Automate HashiCorp Terraform Continuous Testing
- April 15, 2020
Continuous testing is the process of testing early, often, and in an automated way — usually triggered by any change to code. Continuous testing reduces the time to obtain feedback on code quality, thereby reducing business risk. To achieve continuous testing, we rely on automation, which is not to be confused with test automation that is focused on simple pass/fail hurdles. Instead, with continuous testing, we shift our thinking to focus on acceptable levels of business risk and whether or not code can be released given that lens.
We have been working with an R&D department at a global manufacturer to encapsulate its infrastructure as code (IaC). In doing so, we built several re-usable HashiCorp Terraform modules to deploy and provision infrastructure to its environments. While sharing these modules across multiple environments, it was difficult to make sure that a new change would not cause any issues for those entities. Should there be an issue, the first question is naturally, ‘what changed?’ To avoid this question and the resulting resources needed to identify, troubleshoot and resolve the issue, the infrastructure team spent a great deal of time debugging code before actually deploying it.
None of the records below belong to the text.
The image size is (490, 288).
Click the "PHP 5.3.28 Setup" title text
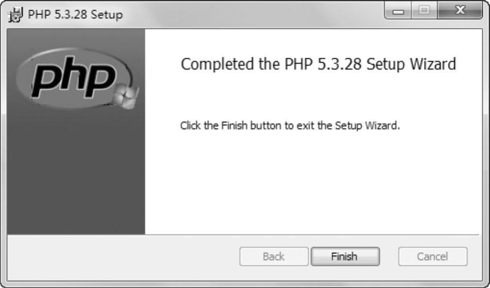[75, 14]
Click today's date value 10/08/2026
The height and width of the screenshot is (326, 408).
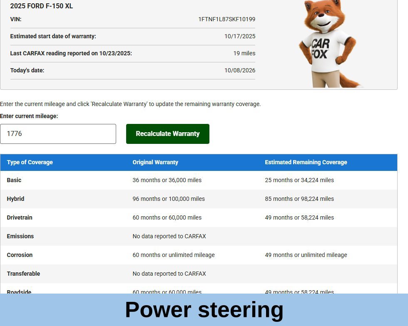(240, 70)
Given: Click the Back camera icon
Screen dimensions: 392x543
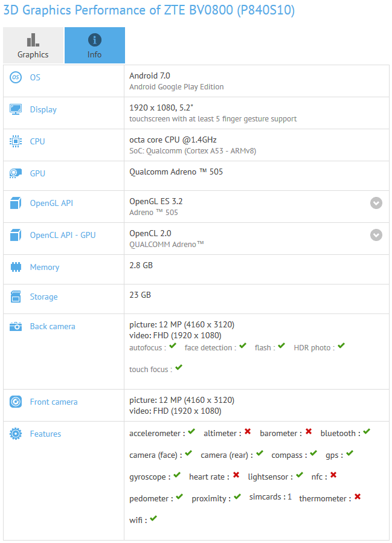Looking at the screenshot, I should (16, 326).
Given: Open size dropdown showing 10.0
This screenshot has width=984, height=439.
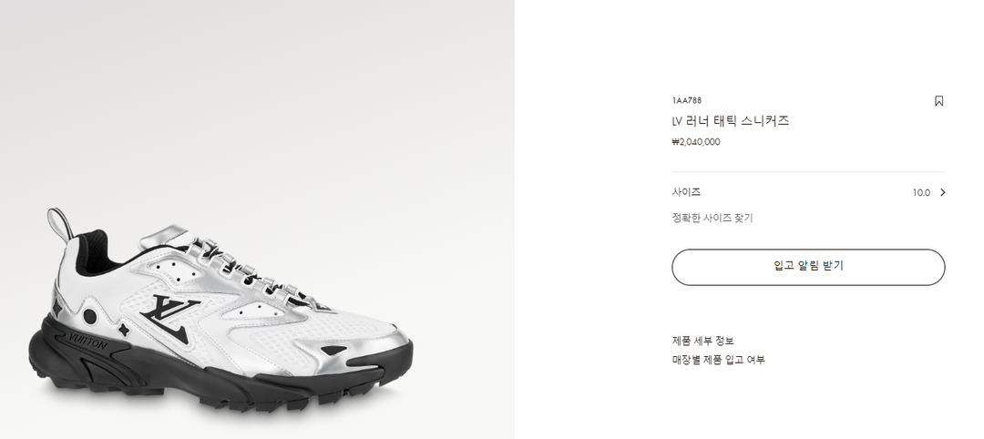Looking at the screenshot, I should (921, 192).
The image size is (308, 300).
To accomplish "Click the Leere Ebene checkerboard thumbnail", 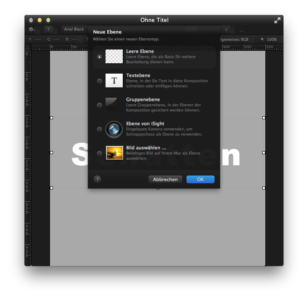I will point(114,56).
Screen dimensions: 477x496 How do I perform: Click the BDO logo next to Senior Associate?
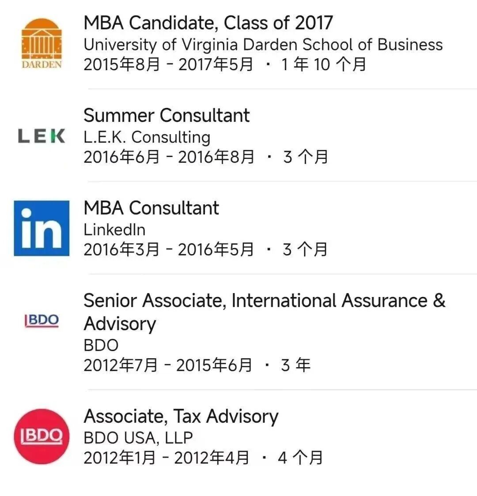[x=42, y=321]
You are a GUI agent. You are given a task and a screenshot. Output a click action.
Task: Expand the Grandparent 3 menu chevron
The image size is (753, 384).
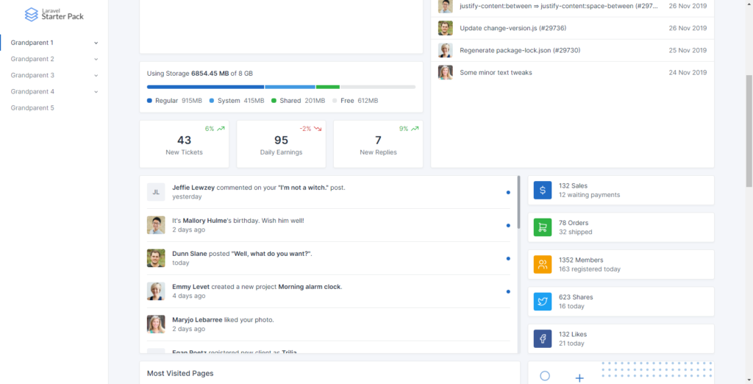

Interested in streamlining this process as well, the R&D team asked our DevOps consultants if we could help. The goals included:
- automating the process and ensuring that Terraform module code changes are compatible across all its environments;
- implementing quality assurance, and;
- saving time while learning how to manage and extend the solution moving forward.
Working hand-in-hand with the team, we helped automate the process of testing Terraform modules. We wrote test cases in the Go programming language, aided by helper scripts provided by Terratest. We implemented a new multi-branch pipeline that is triggered whenever a new pull request is raised. As an example, the Terraform module to deploy Netbox, an IP address management (IPAM) and data center infrastructure management (DCIM) solution, was used to test and assert if the configuration is set and performs as expected.
Before we look at the details of the testing solution, let’s take a quick look at Terratest.
Terratest is implemented as a Go library. It provides a collection of helper functions and patterns for common infrastructure testing tasks, like running shell commands, making HTTP requests, executing commands on servers over SSH and more. Terratest helps maintain IaC by making it easier to write automated tests for it, ultimately giving teams greater confidence in the changes they make to code.
For more information, refer to the Terratest Documentation.
The Test Automation Process
Using our Netbox example, the Terraform automation process involved the following steps:
- Terratest based test case files ending with _test.go are created in Go to automate infrastructure testing while deploying.
- A Jenkins multi-branch pipeline is created to run automated tests on raising pull requests to master branch.
- Netbox is deployed to validate that the infrastructure is created and works correctly.
Continuing with the Netbox example, at a high level, the testing workflow is as follows:
- Deploy the Netbox application into a test environment based on the input specified in the Jenkinsfile.
- Trigger the helper methods in Terratest to validate that the infrastructure was created and works correctly.
- Clean up and destroy the Netbox application in the test environment.
Continuous Testing Benefits
Terraform continuous testing has the following benefits:
- Faster feedback helps engineers gain greater confidence in handling the risks related to a build.
- Saves engineering time by stopping them from advancing to the next stages, like unnecessary deployments/testing rounds/debugging/troubleshooting.
- Serves as a model to engineers in deploying similar tests in other Terraform modules with minimal changes.
By creating Terratest based test cases and a Jenkins multi-branch pipeline, we automated the process of testing Terraform modules, ensuring that code changes are compatible across multiple environments. Moreover, the solution has increased quality while giving engineers time to focus on more strategic outcomes.